If you are a parent in Hyderabad researching IIT JEE coaching for your child, you have almost certainly typed some version of Nine Education vs Narayana into Google. It is one of the most honest, useful comparisons a parent can make — and I want to address it head-on. I run Nine Education. We were founded in 2012 by three IIT Kharagpur alumni, we operate 15 branches across Hyderabad, and we cap every classroom at 40 students with an all-IITian faculty. Narayana is a much larger, older, pan-India chain with a long JEE history and significant brand equity in Telugu-speaking regions. Both institutions can produce IIT ranks. The real question is which model fits your child.

This post is not a takedown. Narayana has earned its reputation across decades, and I encourage you to visit Narayana’s official site and verify everything they offer directly. What I will do here is lay out the eight dimensions parents actually care about when choosing an IIT JEE programme, share where Nine Education’s model is different by design, and acknowledge where a large chain has scale advantages we deliberately do not chase. By the end, you should be able to make the call yourself.

The eight axes parents should compare on

Most coaching decisions get made on brand recall and one campus visit. That is the wrong way to spend the next two years of your child’s life. When I sit with parents at our Narsingi or Kukatpally branches, I walk them through the same eight axes every time. Here they are.

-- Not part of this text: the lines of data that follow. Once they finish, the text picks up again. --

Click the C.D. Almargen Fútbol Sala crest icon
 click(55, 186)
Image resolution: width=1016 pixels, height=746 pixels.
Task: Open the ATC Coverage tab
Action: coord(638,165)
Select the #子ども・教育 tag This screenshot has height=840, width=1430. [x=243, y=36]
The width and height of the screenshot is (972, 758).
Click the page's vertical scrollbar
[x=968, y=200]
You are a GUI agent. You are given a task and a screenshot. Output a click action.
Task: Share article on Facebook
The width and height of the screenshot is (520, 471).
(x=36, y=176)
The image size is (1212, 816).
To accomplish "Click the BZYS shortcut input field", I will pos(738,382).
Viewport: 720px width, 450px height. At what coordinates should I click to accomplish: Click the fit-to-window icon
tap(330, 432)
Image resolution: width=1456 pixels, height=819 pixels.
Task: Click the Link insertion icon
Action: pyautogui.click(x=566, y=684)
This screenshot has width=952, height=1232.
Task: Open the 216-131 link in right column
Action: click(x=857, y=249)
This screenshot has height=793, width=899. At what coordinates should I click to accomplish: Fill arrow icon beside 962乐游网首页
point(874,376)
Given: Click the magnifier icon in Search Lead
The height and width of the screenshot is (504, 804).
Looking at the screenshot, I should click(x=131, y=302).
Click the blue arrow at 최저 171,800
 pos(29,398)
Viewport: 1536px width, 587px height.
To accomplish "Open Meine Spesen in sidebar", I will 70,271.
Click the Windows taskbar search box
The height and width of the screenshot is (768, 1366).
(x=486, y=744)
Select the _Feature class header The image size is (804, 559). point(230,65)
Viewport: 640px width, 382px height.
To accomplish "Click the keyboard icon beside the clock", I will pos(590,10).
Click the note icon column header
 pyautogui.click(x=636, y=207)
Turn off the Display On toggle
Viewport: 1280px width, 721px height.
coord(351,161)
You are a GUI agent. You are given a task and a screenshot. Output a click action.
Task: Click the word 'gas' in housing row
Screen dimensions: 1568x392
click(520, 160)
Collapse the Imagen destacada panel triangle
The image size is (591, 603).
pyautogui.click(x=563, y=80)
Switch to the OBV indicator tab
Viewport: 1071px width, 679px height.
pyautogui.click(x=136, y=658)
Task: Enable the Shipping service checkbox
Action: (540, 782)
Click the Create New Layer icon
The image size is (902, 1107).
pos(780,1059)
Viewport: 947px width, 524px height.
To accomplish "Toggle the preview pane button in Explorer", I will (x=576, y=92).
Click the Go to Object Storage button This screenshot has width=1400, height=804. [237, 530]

1. Faculty depth and IIT pedigree

Faculty is the single largest variable in JEE outcomes. At Nine Education, every Physics, Chemistry, and Mathematics teacher is an IITian. Not just the “star faculty” you see on the brochure — every teacher your child actually sits in front of, in every batch, across all 15 branches. Our three co-founders are from IIT Kharagpur, and we recruit from across the IIT system. This is non-negotiable for us because we believe a teacher who has personally cleared JEE Advanced explains the exam differently from one who has only studied the syllabus.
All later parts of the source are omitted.